▸ PROBLEM REQUIREMENTS: Report how many lines in the data below hold "computer", with no other words.

▸ SUPPLIED MATERIAL:
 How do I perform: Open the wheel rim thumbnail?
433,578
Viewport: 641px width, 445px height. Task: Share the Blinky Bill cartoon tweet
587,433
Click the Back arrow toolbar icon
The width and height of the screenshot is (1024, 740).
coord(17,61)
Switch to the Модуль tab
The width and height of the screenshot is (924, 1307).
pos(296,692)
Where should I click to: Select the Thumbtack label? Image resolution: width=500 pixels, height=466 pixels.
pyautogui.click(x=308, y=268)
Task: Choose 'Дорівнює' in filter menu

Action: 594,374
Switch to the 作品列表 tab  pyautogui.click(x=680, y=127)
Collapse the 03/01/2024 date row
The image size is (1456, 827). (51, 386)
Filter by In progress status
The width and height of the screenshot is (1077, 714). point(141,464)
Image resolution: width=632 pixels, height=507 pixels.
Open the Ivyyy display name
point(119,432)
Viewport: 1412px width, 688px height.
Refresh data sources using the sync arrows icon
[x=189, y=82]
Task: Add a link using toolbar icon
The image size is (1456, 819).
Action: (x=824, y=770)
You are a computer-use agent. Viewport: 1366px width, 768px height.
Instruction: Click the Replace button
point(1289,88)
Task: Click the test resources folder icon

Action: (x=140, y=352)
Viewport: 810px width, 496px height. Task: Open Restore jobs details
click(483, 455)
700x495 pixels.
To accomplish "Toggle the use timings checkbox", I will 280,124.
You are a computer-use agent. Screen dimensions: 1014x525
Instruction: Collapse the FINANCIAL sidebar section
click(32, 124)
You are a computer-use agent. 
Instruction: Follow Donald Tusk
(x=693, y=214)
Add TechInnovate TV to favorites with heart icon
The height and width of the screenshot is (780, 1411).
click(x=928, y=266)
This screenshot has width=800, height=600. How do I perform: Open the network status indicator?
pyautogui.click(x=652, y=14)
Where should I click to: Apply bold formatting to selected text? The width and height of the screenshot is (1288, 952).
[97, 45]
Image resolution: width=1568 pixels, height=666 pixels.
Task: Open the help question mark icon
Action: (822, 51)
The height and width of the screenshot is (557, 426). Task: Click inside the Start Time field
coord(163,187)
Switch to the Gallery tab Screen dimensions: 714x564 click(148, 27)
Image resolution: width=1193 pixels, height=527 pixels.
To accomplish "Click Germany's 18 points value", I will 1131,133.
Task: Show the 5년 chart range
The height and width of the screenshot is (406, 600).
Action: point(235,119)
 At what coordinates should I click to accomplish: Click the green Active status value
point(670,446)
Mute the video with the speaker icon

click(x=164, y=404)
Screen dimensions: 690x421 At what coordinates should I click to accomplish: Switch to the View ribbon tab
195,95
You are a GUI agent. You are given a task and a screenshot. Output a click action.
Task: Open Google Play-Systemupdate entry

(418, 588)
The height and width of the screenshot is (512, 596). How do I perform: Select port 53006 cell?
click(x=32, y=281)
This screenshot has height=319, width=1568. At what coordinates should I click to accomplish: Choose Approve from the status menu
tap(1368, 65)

▸ RESPONSE: 3